Historical and Modern Perspectives on Psychological Disorders
Supernatural Causes
For most of human history, people explained mental illness through supernatural forces. Ancient cultures attributed psychological disturbances to demonic possession, curses, or punishment from the gods.
- Trephination involved drilling holes in the skull to release evil spirits thought to cause mental disturbances, headaches, or seizures. This is one of the earliest known "treatments" for psychological disorders.
- During the Middle Ages, psychological disorders were frequently linked to witchcraft. Common responses included exorcisms, prayer, and fasting.
These explanations have been replaced by scientific approaches, but they're worth knowing because they show how dramatically our understanding has shifted.

Biological and Psychological Origins
Modern perspectives split into two broad camps: biological and psychological. Most psychologists today recognize that both matter.
Biological perspectives focus on genetics, brain chemistry, and brain structure as the roots of psychological disorders.

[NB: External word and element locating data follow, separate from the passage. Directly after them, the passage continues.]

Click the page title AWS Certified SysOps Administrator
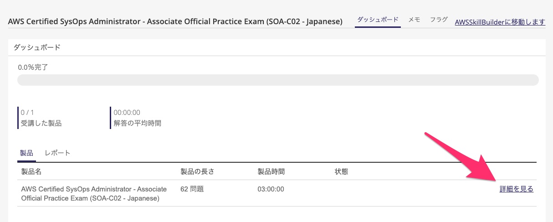This screenshot has width=553, height=222. pyautogui.click(x=175, y=21)
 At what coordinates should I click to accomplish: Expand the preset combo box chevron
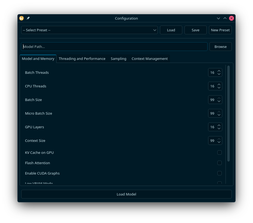(x=155, y=30)
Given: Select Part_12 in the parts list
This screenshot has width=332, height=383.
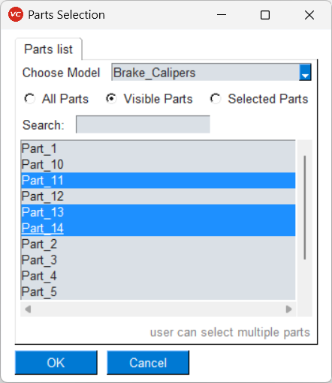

- Imbalances in neurotransmitters like serotonin and dopamine are linked to conditions such as depression and schizophrenia. For example, the dopamine hypothesis suggests that excess dopamine activity contributes to schizophrenia symptoms.

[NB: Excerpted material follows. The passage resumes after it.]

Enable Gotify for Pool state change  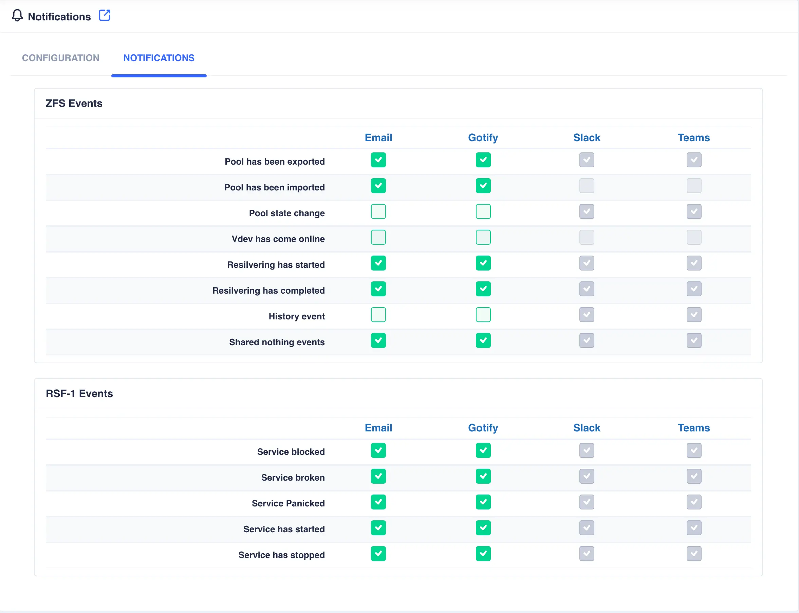[483, 211]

- Structural brain abnormalities also play a role. People with schizophrenia, for instance, sometimes show enlarged ventricles or reduced hippocampal volume on brain scans.
Psychological perspectives emphasize how early experiences, learned behaviors, and thought patterns contribute to mental disorders. There are three major schools of thought here:
- Psychodynamic theories (rooted in Freud) suggest that unresolved unconscious conflicts can surface as psychological symptoms. Concepts like repression and fixation fall under this umbrella.

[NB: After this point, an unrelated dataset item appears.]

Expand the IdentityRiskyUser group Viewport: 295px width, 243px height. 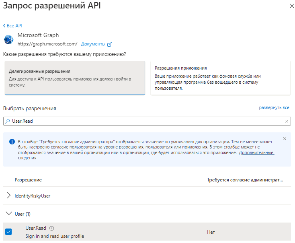pos(9,196)
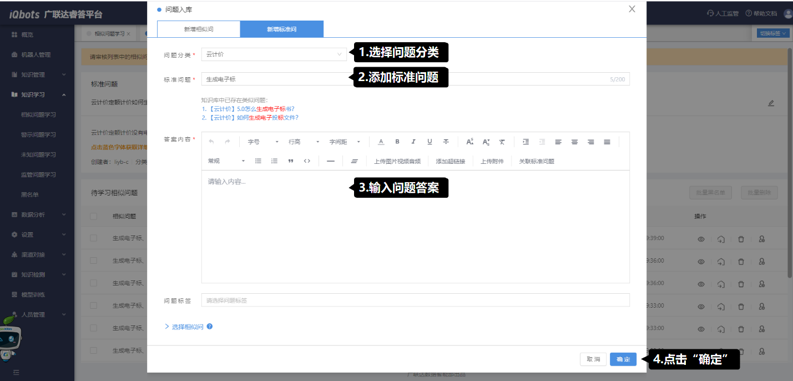Check the first similar question row checkbox
This screenshot has width=793, height=381.
pyautogui.click(x=93, y=238)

- Behavioral theories propose that maladaptive behaviors are learned through conditioning and reinforcement. A phobia, for example, might develop after a person associates a neutral stimulus with a frightening experience (classical conditioning) and then avoids it repeatedly (operant conditioning).
- Cognitive theories focus on how distorted thinking patterns affect mental health. Someone prone to catastrophizing (assuming the worst possible outcome) or overgeneralization (drawing broad conclusions from a single event) may be more vulnerable to depression and anxiety.

Genetic Heritability
Genes don't guarantee you'll develop a disorder, but they can significantly raise your risk. Researchers measure this using heritability estimates, which describe how much of the variation in a trait across a population can be attributed to genetic differences.
- Schizophrenia has a heritability estimate of roughly 80%. First-degree relatives of someone with schizophrenia are about 10 times more likely to develop it than the general population.
- Bipolar disorder has a heritability estimate of around 70–80%. Monozygotic (identical) twins show a 40–70% concordance rate, while dizygotic (fraternal) twins show only 5–10%. That gap is strong evidence for a genetic component.
- Autism spectrum disorder (ASD) has a heritability estimate of 50–90%. Siblings of individuals with ASD have a 2–18% chance of also having the disorder, compared to about 1% in the general population.
The twin study comparison is especially useful for exams: a large difference in concordance rates between identical and fraternal twins points toward genetic influence, since identical twins share nearly 100% of their DNA while fraternal twins share about 50%.
Diathesis-Stress Model
The diathesis-stress model ties everything together. It proposes that psychological disorders result from an interaction between a predisposition (the diathesis) and environmental stressors.
- Diathesis refers to a vulnerability, whether genetic, biological, or psychological, that makes someone more susceptible to a disorder. This could be a family history of depression, a neurochemical imbalance, or certain personality traits.
- Stress refers to life events or chronic adversities that can trigger symptoms, such as losing a loved one, financial hardship, or ongoing trauma.
The key idea: someone with a high diathesis needs relatively little stress to develop a disorder, while someone with a low diathesis might withstand significant stress without developing one. Think of it as a threshold. Everyone has some level of vulnerability, but not everyone encounters enough stress to push them past that threshold.
This model explains a question students often ask: why do some people develop mental illness after a stressful event while others in the same situation don't? The answer lies in the interaction between their individual vulnerability and the stress they experience. It's a clear example of the nature-and-nurture interplay that runs throughout psychology.